- **Excerpted data**:
────────
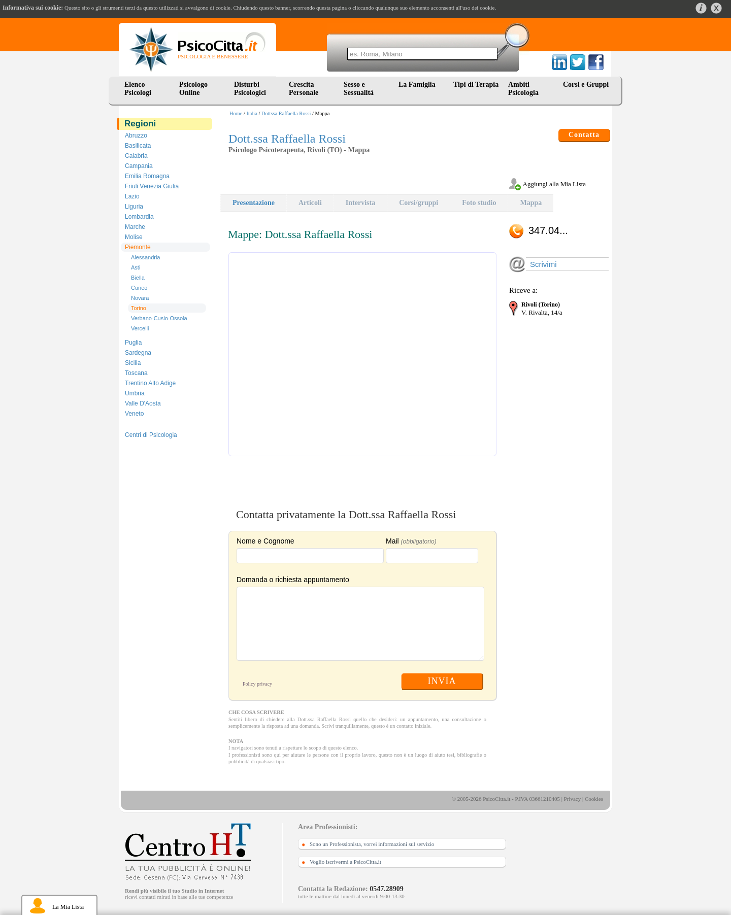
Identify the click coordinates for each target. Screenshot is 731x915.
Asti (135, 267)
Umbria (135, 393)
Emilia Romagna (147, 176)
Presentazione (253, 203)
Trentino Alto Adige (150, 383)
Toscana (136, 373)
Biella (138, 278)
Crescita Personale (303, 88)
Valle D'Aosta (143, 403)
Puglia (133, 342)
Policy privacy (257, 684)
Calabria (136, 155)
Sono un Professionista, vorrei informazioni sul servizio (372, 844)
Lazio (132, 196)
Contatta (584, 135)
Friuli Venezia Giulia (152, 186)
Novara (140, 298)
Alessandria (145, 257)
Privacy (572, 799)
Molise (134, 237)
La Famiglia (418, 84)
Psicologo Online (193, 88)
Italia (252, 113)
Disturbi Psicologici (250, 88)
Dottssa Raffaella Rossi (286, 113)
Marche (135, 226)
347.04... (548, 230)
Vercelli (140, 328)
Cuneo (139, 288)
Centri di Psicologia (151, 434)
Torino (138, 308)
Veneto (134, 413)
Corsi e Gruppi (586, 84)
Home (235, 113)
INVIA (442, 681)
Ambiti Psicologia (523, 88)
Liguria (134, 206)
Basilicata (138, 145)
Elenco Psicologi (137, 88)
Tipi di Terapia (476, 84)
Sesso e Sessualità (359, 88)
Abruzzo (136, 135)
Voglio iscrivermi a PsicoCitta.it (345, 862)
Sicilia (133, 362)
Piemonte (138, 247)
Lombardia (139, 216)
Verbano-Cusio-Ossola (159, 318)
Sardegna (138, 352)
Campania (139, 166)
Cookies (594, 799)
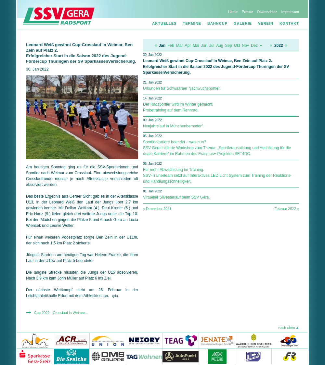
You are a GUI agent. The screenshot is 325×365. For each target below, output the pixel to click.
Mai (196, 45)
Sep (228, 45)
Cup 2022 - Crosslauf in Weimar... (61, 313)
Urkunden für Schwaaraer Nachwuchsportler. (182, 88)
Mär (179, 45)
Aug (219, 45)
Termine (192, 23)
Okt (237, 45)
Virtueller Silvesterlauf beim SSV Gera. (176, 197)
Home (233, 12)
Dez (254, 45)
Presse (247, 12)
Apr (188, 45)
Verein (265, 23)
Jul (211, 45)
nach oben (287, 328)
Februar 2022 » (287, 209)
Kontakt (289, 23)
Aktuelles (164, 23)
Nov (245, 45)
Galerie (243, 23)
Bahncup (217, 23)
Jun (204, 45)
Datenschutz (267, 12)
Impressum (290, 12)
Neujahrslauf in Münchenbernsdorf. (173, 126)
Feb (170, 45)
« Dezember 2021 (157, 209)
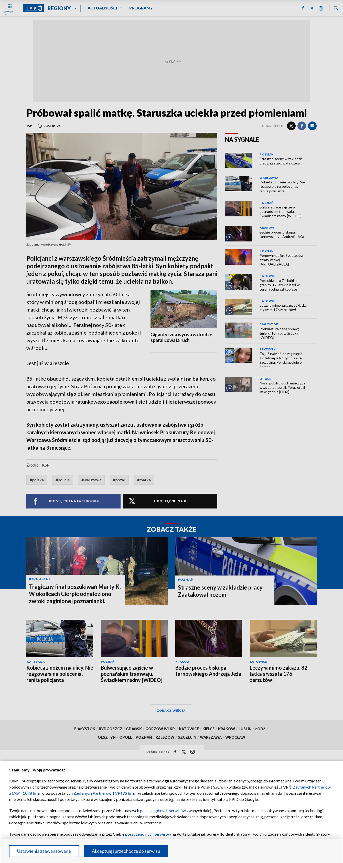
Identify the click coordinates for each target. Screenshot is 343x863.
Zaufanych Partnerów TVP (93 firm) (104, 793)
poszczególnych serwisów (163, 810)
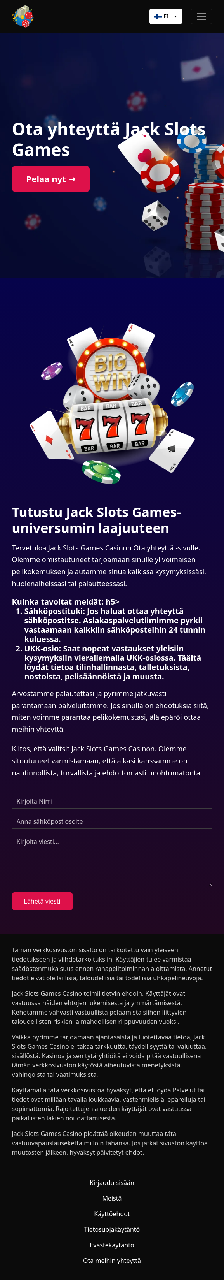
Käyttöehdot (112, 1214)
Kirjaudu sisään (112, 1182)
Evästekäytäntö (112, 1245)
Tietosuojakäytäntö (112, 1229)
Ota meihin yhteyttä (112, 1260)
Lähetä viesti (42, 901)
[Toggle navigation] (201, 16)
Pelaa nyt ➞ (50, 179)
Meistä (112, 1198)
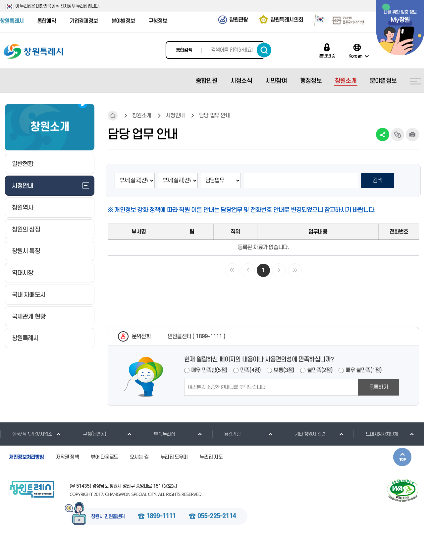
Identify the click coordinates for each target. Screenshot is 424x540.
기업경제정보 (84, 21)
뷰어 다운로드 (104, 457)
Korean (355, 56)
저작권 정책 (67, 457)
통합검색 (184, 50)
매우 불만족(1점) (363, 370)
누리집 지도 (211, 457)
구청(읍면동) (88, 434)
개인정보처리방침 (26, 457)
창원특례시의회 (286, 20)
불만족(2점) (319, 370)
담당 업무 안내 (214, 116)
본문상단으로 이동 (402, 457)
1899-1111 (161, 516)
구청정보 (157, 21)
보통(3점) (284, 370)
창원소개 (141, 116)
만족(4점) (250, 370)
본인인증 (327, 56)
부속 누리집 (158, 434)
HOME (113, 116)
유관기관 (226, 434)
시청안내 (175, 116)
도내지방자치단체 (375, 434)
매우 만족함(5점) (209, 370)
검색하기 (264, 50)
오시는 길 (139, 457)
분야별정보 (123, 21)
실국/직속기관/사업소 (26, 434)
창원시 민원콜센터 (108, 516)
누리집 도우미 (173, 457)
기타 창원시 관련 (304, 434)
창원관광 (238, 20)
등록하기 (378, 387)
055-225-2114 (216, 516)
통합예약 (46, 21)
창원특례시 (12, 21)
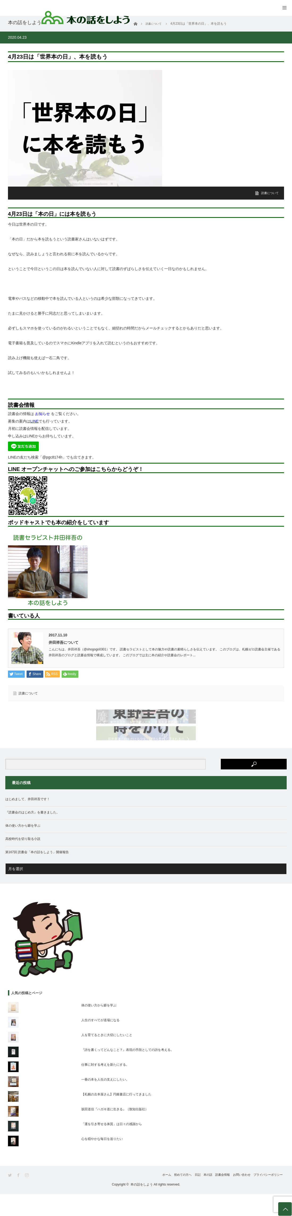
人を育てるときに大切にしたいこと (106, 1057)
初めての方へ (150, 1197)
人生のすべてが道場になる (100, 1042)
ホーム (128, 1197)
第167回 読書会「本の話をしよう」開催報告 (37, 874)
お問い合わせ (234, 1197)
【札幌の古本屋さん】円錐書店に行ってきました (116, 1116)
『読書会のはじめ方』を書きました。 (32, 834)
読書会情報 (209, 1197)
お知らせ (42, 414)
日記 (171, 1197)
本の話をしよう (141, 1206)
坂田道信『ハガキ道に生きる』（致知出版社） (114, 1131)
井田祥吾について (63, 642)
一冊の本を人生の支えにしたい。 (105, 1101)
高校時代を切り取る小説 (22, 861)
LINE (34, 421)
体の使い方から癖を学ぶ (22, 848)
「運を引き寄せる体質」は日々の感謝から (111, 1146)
────────
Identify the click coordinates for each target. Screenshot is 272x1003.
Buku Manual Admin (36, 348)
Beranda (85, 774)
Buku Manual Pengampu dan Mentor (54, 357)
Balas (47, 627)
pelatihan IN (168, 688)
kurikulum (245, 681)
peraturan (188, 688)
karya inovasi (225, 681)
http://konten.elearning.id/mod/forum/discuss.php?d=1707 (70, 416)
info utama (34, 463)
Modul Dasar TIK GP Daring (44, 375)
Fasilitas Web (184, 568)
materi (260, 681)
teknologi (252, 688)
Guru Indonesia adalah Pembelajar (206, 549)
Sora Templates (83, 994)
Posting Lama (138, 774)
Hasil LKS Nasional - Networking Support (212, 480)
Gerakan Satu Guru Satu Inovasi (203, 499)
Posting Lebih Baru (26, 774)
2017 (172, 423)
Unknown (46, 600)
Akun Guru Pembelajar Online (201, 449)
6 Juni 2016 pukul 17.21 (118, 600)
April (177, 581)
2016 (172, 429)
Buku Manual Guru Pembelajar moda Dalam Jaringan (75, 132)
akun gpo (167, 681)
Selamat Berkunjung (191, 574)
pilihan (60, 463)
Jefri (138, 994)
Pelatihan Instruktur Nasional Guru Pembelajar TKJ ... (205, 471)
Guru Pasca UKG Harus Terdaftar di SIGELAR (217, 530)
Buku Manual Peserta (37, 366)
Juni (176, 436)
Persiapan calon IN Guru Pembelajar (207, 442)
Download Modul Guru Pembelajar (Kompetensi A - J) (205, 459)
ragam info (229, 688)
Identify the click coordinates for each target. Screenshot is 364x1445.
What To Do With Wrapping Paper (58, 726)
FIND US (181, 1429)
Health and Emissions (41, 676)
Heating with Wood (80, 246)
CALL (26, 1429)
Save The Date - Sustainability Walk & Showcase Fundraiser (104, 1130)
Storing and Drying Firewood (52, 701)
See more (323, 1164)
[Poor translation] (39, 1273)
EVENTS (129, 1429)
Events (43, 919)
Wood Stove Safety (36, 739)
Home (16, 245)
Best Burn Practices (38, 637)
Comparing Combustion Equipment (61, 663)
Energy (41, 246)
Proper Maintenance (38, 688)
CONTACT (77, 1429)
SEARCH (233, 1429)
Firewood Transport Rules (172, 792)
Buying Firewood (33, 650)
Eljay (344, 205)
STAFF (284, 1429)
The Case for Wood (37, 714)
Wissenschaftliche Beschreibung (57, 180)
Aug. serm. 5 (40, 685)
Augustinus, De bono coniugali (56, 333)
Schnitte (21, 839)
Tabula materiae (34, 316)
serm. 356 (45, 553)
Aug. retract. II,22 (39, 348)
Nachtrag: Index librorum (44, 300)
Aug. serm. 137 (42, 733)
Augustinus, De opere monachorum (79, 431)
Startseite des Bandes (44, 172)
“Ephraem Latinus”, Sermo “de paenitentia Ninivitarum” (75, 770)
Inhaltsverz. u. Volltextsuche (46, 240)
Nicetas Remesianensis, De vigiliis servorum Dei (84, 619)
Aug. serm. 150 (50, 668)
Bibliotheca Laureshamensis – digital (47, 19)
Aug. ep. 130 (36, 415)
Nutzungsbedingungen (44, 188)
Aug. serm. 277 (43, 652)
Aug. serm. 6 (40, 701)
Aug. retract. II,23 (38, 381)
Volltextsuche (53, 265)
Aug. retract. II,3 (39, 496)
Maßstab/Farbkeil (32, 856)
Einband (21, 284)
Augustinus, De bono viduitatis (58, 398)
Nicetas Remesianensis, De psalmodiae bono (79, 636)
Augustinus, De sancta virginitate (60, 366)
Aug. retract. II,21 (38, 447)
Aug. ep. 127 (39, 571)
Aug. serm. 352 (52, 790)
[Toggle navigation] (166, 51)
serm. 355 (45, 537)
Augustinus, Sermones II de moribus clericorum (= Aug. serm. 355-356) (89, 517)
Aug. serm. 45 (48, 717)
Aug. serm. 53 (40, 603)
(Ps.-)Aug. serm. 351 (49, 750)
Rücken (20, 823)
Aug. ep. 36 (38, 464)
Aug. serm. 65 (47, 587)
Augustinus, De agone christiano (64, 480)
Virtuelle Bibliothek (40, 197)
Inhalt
────────
Could you reproduce these items word for word, starting at the line that contains "Screenshot is 731x915." and ending after the line that contains "Molise (134, 237)"?

- **Worked answer**:
Identify the click coordinates for each target. Screenshot is 731x915.
Asti (135, 267)
Umbria (135, 393)
Emilia Romagna (147, 176)
Presentazione (253, 203)
Trentino Alto Adige (150, 383)
Toscana (136, 373)
Biella (138, 278)
Crescita Personale (303, 88)
Valle D'Aosta (143, 403)
Puglia (133, 342)
Policy privacy (257, 684)
Calabria (136, 155)
Sono un Professionista, vorrei informazioni sul servizio (372, 844)
Lazio (132, 196)
Contatta (584, 135)
Friuli Venezia Giulia (152, 186)
Novara (140, 298)
Alessandria (145, 257)
Privacy (572, 799)
Molise (134, 237)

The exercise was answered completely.